Untitled, 1967–68. Signed and dated on the reverse. Synthetic paint, indian ink, coloured crayon and pencil on masonite. 122×122 cm.
Literature: Ane Hejlskov Larsen: “Per Kirkeby. Malerier 1957–1977”, Copenhagen, 2002, no. M 180, ill. p. 277.
Exhibited: “Per Kirkeby”, Jysk Kunst Galerie, Copenhagen, 1968.
Exhibited: “Per Kirkeby”, Fyns Stiftsmuseum, Odense, 1968.
Provenance: Kunsthandler Svend Hansen, Copenhagen.
Provenance: Private collection, Denmark.
“I have often had to hear, especially in the beginning, that this is provincial pop art. And there does exist a more sophisticated, more correct and more streamlined pop art – but I know what pop art came to mean for me.

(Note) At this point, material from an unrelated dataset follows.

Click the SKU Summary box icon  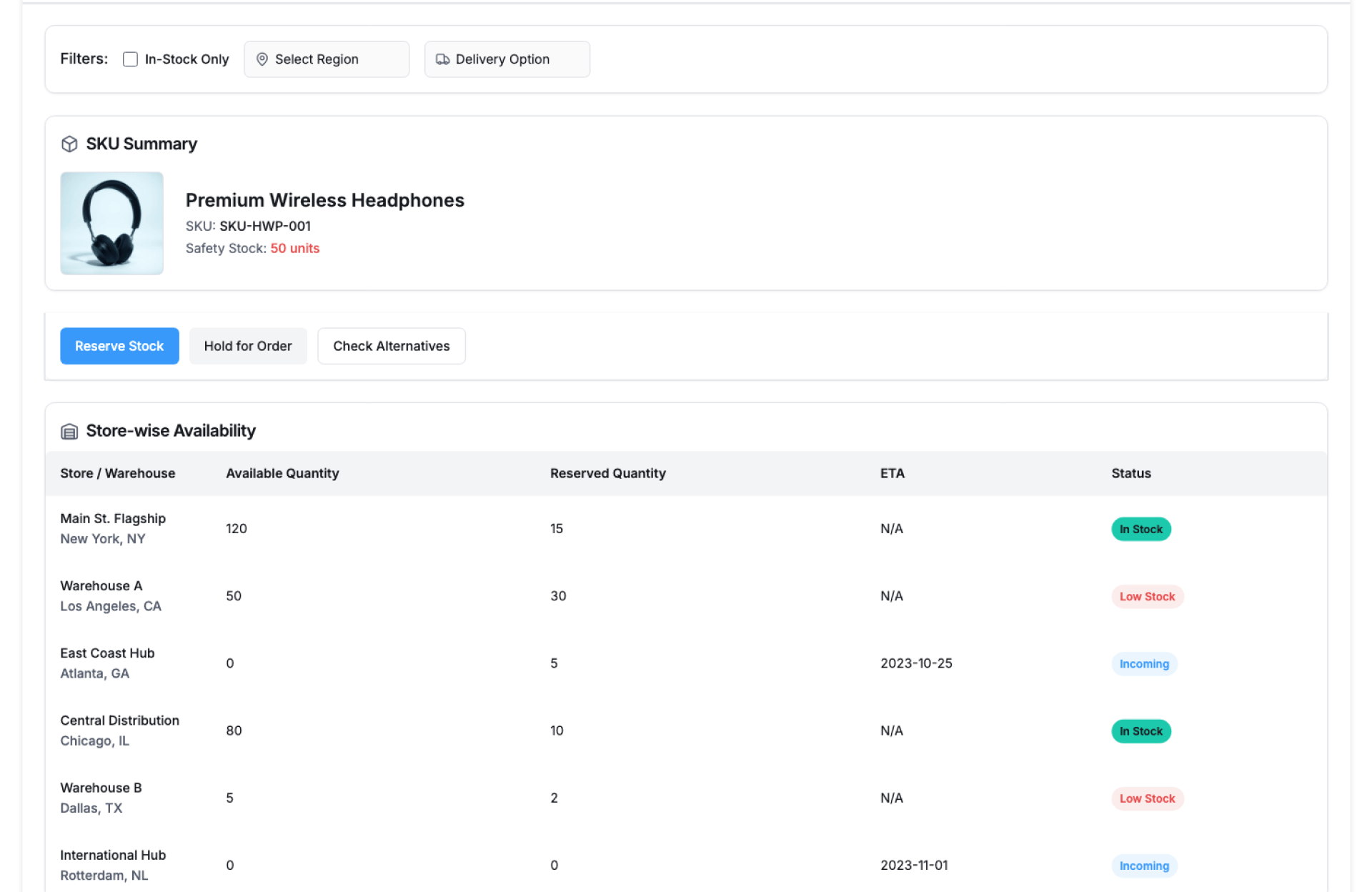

Pop art was a kind of key that allowed me to use my own experiences, the personal so to speak, and that is what I am doing with somewhat impropriety. And I can’t get around the fact that my own experiences include the Popeye magazine in Denmark, Prince Valiant comics and Poul Steffensen’s illustrations to the Gønge Chieftain, all of this clearly slips into the universe of the Masonites (...) I definitely do not consider them [the Masonite works of the 1960s] as a period I am over and done with (...) I cannot be a truthful witness to my own youth, but I can see that the way I'm painting now has a strong archaeological element to it, and then I have to say that to a certain degree it is about achieving a better understanding of myself. It's crazy that you end up sounding like an American lifestyle book when you talk about it, but in actuality, I've been so much up the creek without a paddle that it has been necessary. And one of the few means that I know of here in life when dealing with the strange imperatives to ”Become yourself“ or ”Find yourself” is painting.”
“But I might just be an old-fashioned type (...)”, Poul Erik Tøjner in conversation with Per Kirkeby in the catalogue for Louisiana's exhibition “Per Kirkeby 122×122, Painting on Masonite”, Louisiana Museum of Modern Art, Humlebæk, 2002, pp. 7 and 14.